In Puerto Rican literature, she has published seven titles on Enrique Laguerre, in addition to the introduction to Ricardo Alegría's four-volume centennial compilation of Laguerre's complete novels. Other titles include Studies on Enrique A. Laguerre (Institute of Puerto Rican Culture, 2005), a critical edition of Seva by Luis López Nieves (Cara y Cruz, Grupo Editorial Norma, 2006), The Art of Distortion in Luis Lopez Nieves (Terranova), and, in Ediciones Puerto, three books on José Elías Levis: The Voice that Broke the Silence: The Singular Novels of J. Elías Levis in Puerto Rico Post-1898, and critical editions of New Life and The Dregs Heap in two versions.

=== Personal life and death ===
Irizarry died on March 17, 2017, from complications related to Parkinson's disease, which she was diagnosed with in 1999. She was preceded in death by Manuel, her husband of 50 years, who died on August 28, 2014. She is survived by her three sons, Michael Carl Irizarry, Steven Edward Irizarry, and Nelson Paul Irizarry, as well as seven grandchildren.

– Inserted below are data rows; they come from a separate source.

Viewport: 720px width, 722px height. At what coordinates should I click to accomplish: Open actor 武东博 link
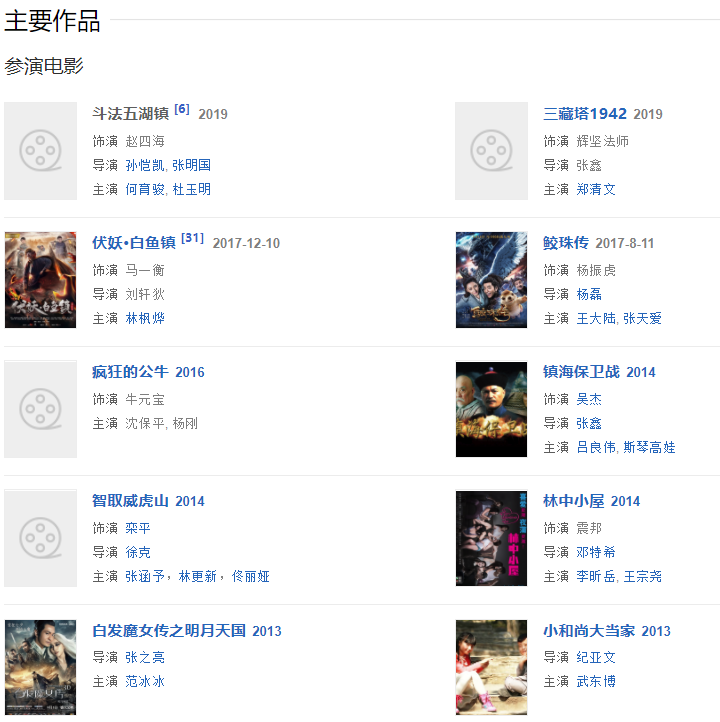[596, 681]
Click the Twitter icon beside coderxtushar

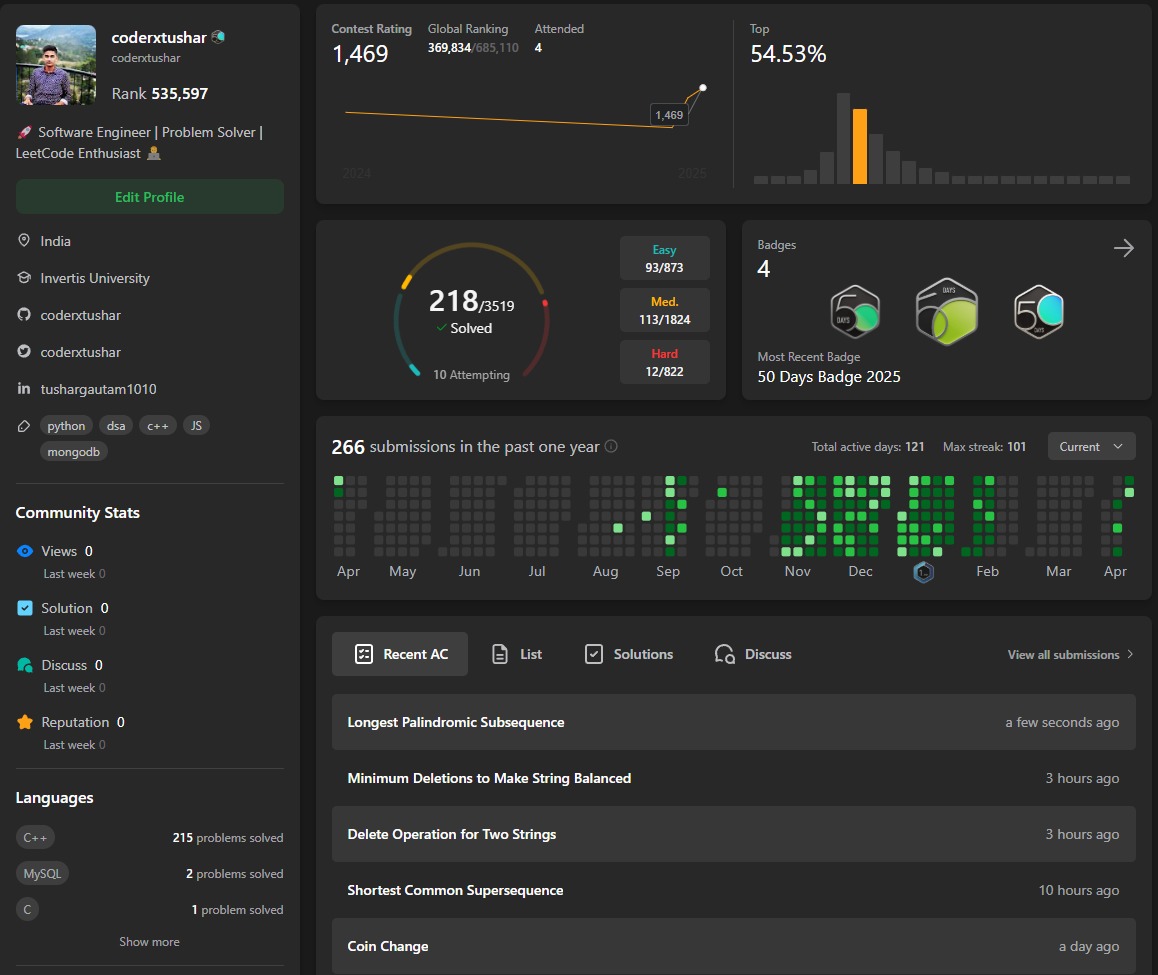pyautogui.click(x=24, y=352)
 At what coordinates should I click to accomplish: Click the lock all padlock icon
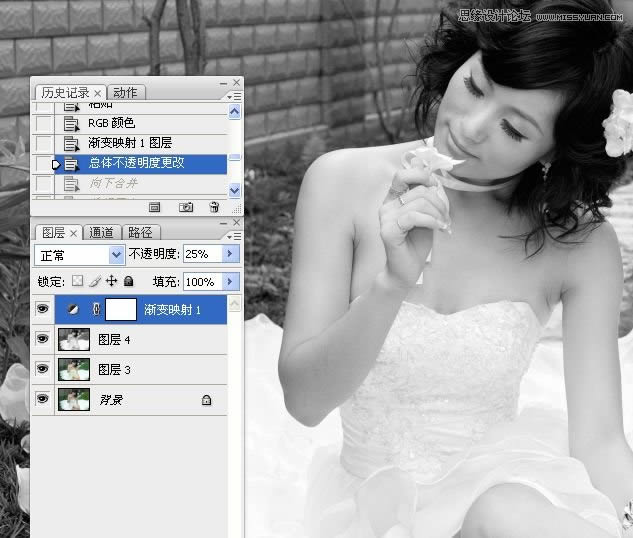click(x=128, y=282)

== DNA of the writings of Christopher Columbus ==
In 2009, she presented the book The DNA of the Writings of Christopher Columbus in Madrid, where she concludes that Columbus wrote in Catalan and was a Jewish convert. After researching Columbus's letters, she notes that some are punctuated with semicolons and periods [/.] [/] [//].and this "style of punctuation obeyed a geographical arrangement, that those in Castile did not use commas as it was typical of the Catalan-speaking lands of the old Crown of Aragon", and she added: "In the book the navigator's writing system is compared with manuscripts from Galicia, Portugal, Italy, Tarragona, Castile, Barcelona, Ibiza, Europe or Genoa, among others, and so far the (linguistic) DNA points to Ibiza», theory supported as well by Nito Verdera.

== Work ==
Irizarry received the Grand National Prize of the International Book Fair in Puerto Rico in 2010. Her latest works are an updated edition of Alonso Ramírez's Misfortunes and a new fiction - Christopher Columbus's love letter to Queen Isabel.

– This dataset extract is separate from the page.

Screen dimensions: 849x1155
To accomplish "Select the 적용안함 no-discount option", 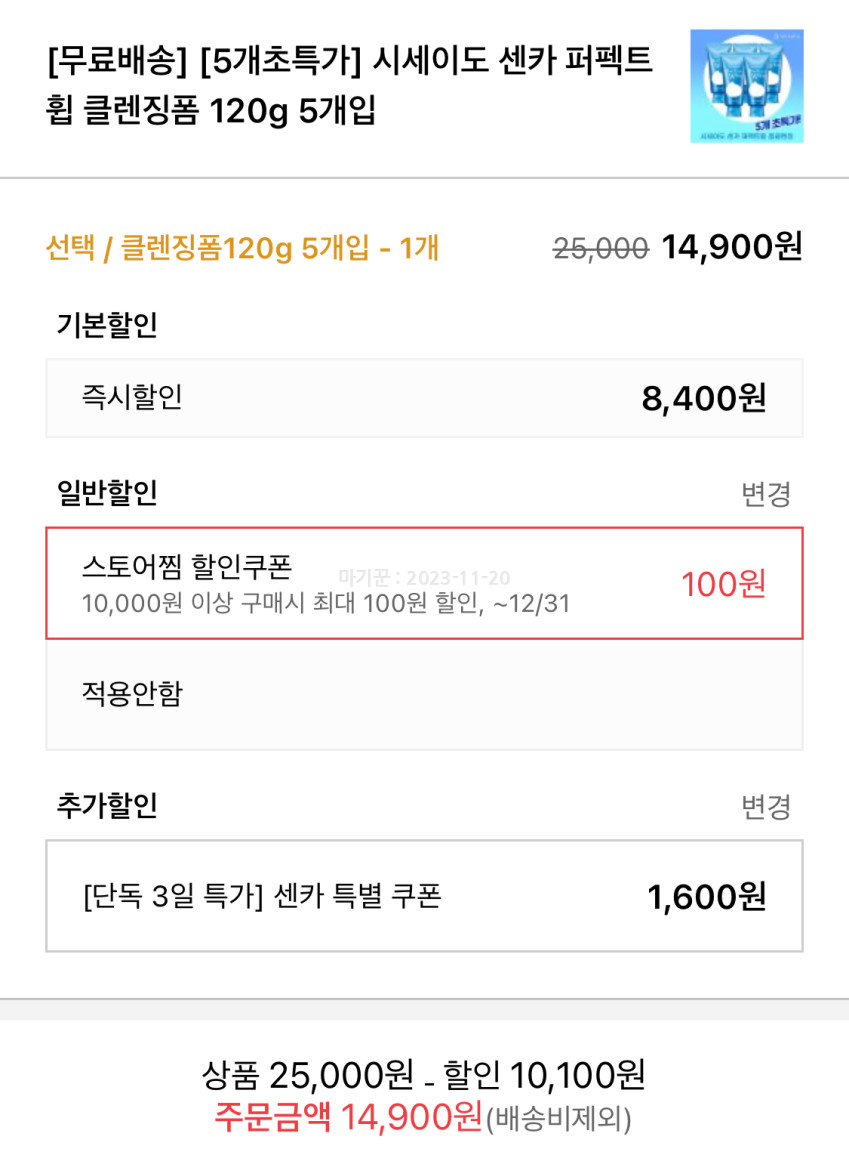I will (132, 693).
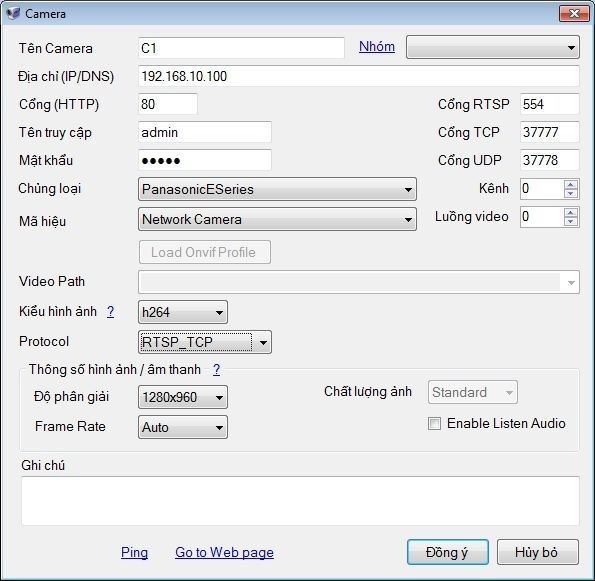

- The Surrealist Inventiveness of EF Granell, Insula, Madrid, 1976.
- Studies on Rafael Dieste (Broken memory: exiles and heterodoxies. Studies Series)
- The Art of Distortion in Luis Lopez Nieves
- Writer-Painters of Contemporary Spain, Georgetown University, Twayne Publishers, Boston, 1984.
- The Voice That Broke the Silence: The Singular Novelistic of J. Elias Levis in Puerto Rico Post-1898
- The novels The Dunghill (1899) and The Dunghill (1901), 2008.
- The DNA of Christopher Columbus's writings, 2009.
- Christopher Columbus' Love Letter to Queen Isabella, 2011.

== Awards and honors ==

- Tomás Barros Essay Prize, 1990
- Literature Award, Puerto Rico Institute in New York, 1996
- Full member of the North American Academy of the Spanish Language and corresponding member of the Royal Spanish Academy, 1995
- Cross of Spain of the Civil Order of Alfonso X the Wise, Ministry of Culture of Spain, 1998.
- National Grand Prize of the International Book Fair in Puerto Rico, 2010.